The film intercuts memories from Tarkovskiy’s own life - his childhood and adult life - with snatches of newsreel footage which both identify the significant phases of the author’s life (before, during and after WWII) and suggest the impact that external events have on an individual in the course of his life. A person’s experiences are, after all, shaped by what is happening in the world around him, even events that are taking place a long way from home. Dialogue is sparse and most of the soundtrack consists of poems written by the director’s father, Arseny Tarkovsky, poems that have a strange harmony with the images that accompany them. Much of the focus of the film is taken by Tarkovskiy’s ambiguous relationship with his mother and wife, who are, tellingly, played by the same woman (Margarita Terekhova), except in the one sequence in which Tarkovskiy’s own mother plays the older mother. To anyone who has read Freud, the mother-wife substitution is easily understood, but this is mirrored by a more enigmatic fusion of identity, that of the author’s son with himself as a young boy. At times, it is hard to tell who is who, and this is clearly deliberate. Is this because the author, knowing he is dying, is attempting to merge his own soul with that of his son, to cheat death through a process of willed transmigration? Or is it merely an attempt to seek solace in the fact that his life will continue after his death through his son’s existence, an existence that will be richer and more meaningful through the experiences that he has passed on to it? In either case, it is natural for a man to pursue the spectre of immortality when finally confronted with the terror of extinction.

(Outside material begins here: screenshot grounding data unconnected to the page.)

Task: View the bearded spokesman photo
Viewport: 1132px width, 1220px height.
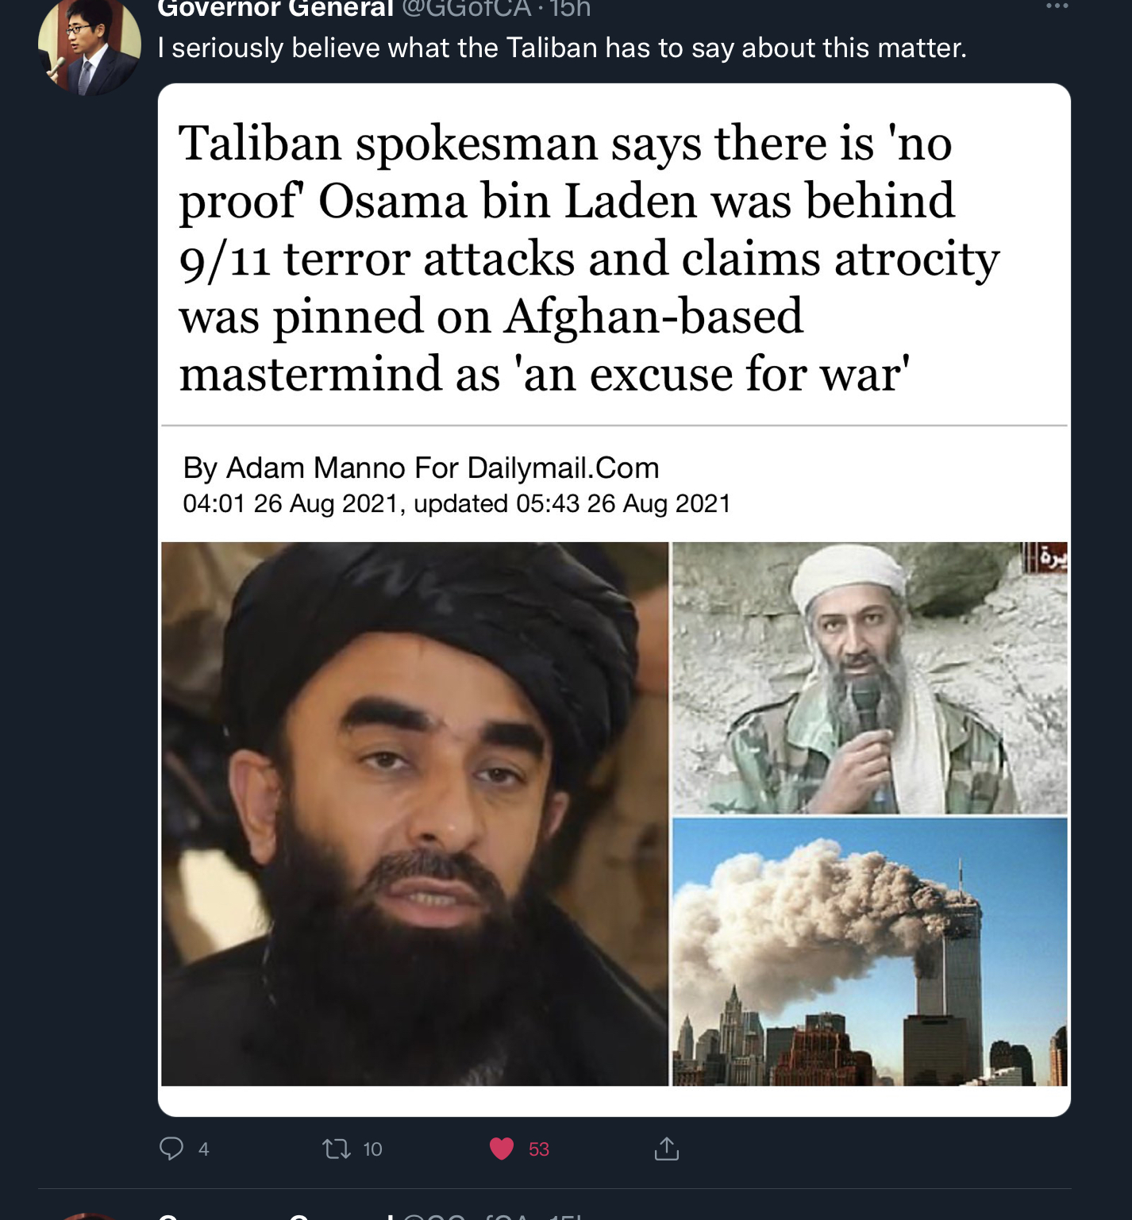Action: (x=414, y=814)
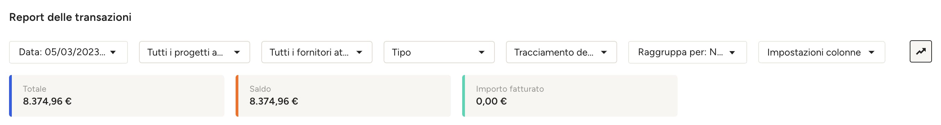Image resolution: width=941 pixels, height=125 pixels.
Task: Select the Importo fatturato summary card
Action: (x=570, y=96)
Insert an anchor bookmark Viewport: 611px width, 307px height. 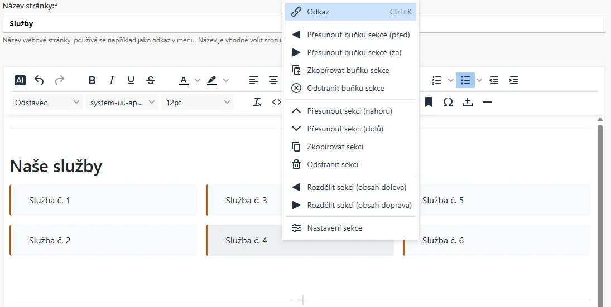[429, 102]
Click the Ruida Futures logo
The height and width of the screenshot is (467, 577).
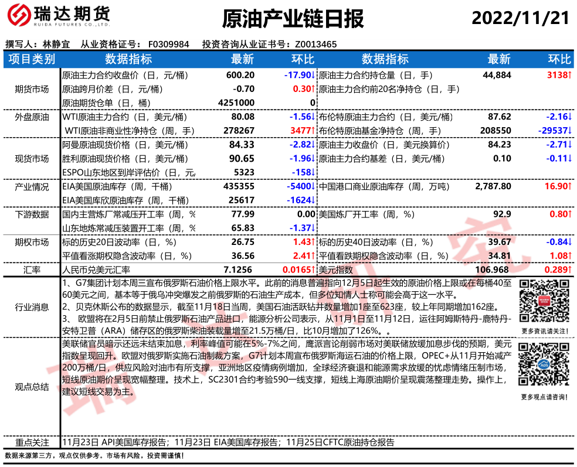(x=56, y=19)
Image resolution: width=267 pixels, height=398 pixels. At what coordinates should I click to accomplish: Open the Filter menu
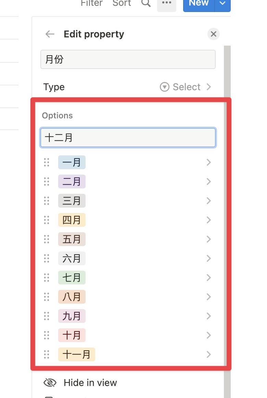91,3
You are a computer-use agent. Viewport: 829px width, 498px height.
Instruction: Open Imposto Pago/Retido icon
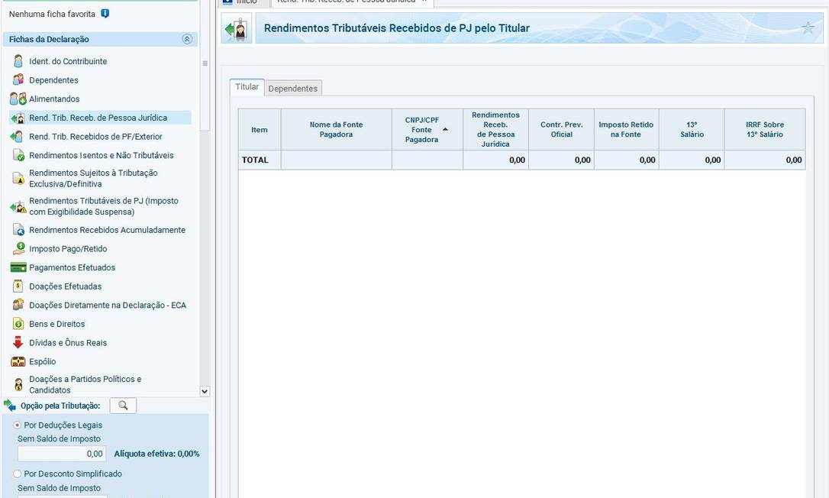18,248
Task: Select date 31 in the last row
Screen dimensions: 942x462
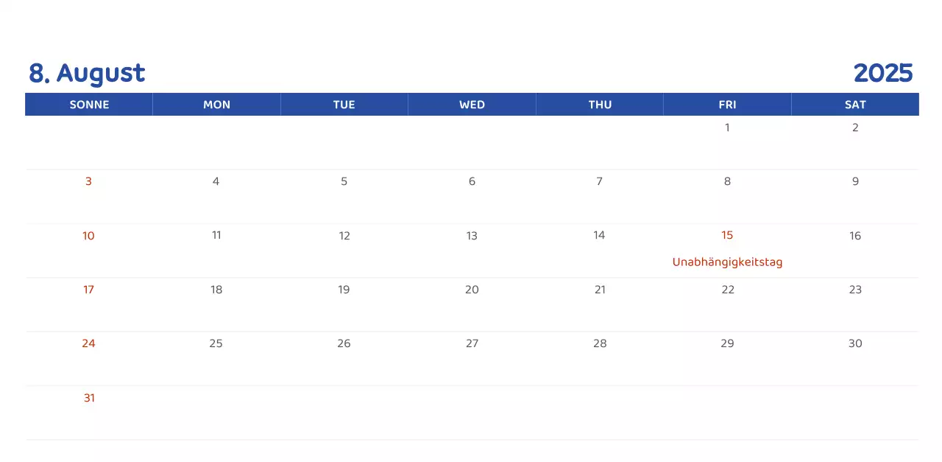Action: [89, 398]
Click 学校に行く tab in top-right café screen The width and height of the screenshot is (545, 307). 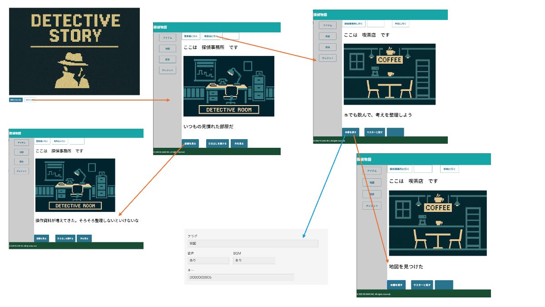401,23
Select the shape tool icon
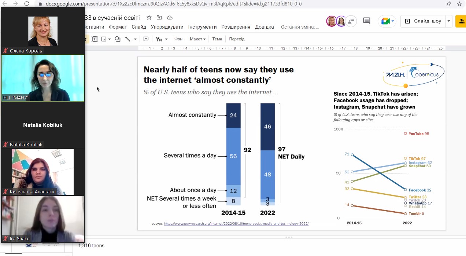 117,39
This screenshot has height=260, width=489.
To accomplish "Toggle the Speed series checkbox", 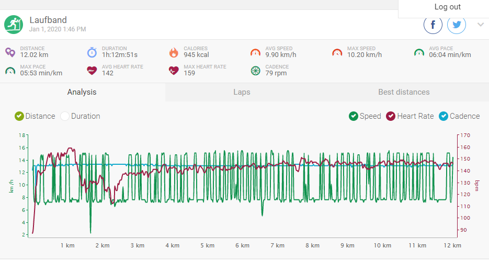I will coord(354,116).
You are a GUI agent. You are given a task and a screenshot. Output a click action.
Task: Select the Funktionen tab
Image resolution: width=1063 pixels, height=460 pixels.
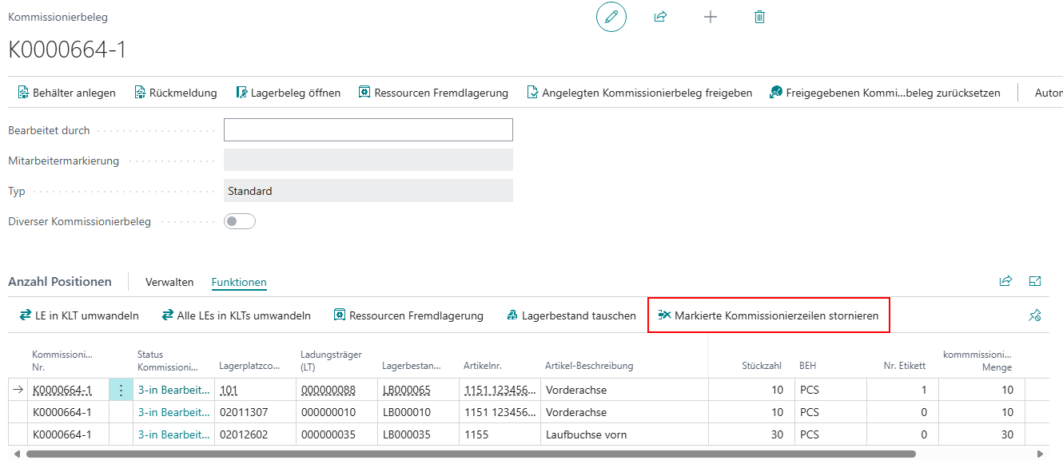coord(239,282)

The Mirror is a film that has to be watched several times to appreciate just what a truly remarkable piece of art it is. On a first viewing, the spectator is presented with an almost insuperable challenge, torn between conventional notions of what a film should be and the uncomforting alternative that Andrey Tarkovskiy offers. This tension makes it difficult to engage fully with the film and merely adds to the confusion and sense of alienation. It takes at least two viewings to come to grips with this film and see what an extraordinary and unique piece of art it represents. The Mirror is a film that feels like a total reinvention of the art of cinema, something that would have emerged naturally if the moving image had gone down a totally different path to the one that was selected in our world. Gone are all the rigid conventions that have made cinema the most sterile and predictable of art forms. In their place is a radically different vision of what cinema could be if only we, the audience, were more demanding and filmmakers were more courageous. It is a tragedy that, since Tarkovsky’s death, cinema has gone even further down the road towards soulless homogeneity. There are fewer surprises, fewer filmmakers with the inclination and resources to step off the well-worn highway to a mined-out creative cul-de-sac and instead take us into other, more vital and meaningful realms of the imagination. More than any other film since the Second World War, The Mirror shows what is possible, how much more we have yet to discover in film art. Tarkovsky was a prophet and through The Mirror, his greatest film, we are given the merest glimpse of just how much more powerful, varied and wondrous the art of cinema can be, if only filmmakers and audiences were minded to loosen the strings on their straitjackets.
© James Travers 2011
Write a review for this film...
The film intercuts memories from Tarkovskiy’s own life - his childhood and adult life - with snatches of newsreel footage which both identify the significant phases of the author’s life (before, during and after WWII) and suggest the impact that external events have on an individual in the course of his life. A person’s experiences are, after all, shaped by what is happening in the world around him, even events that are taking place a long way from home. Dialogue is sparse and most of the soundtrack consists of poems written by the director’s father, Arseny Tarkovsky, poems that have a strange harmony with the images that accompany them. Much of the focus of the film is taken by Tarkovskiy’s ambiguous relationship with his mother and wife, who are, tellingly, played by the same woman (Margarita Terekhova), except in the one sequence in which Tarkovskiy’s own mother plays the older mother. To anyone who has read Freud, the mother-wife substitution is easily understood, but this is mirrored by a more enigmatic fusion of identity, that of the author’s son with himself as a young boy. At times, it is hard to tell who is who, and this is clearly deliberate. Is this because the author, knowing he is dying, is attempting to merge his own soul with that of his son, to cheat death through a process of willed transmigration? Or is it merely an attempt to seek solace in the fact that his life will continue after his death through his son’s existence, an existence that will be richer and more meaningful through the experiences that he has passed on to it? In either case, it is natural for a man to pursue the spectre of immortality when finally confronted with the terror of extinction.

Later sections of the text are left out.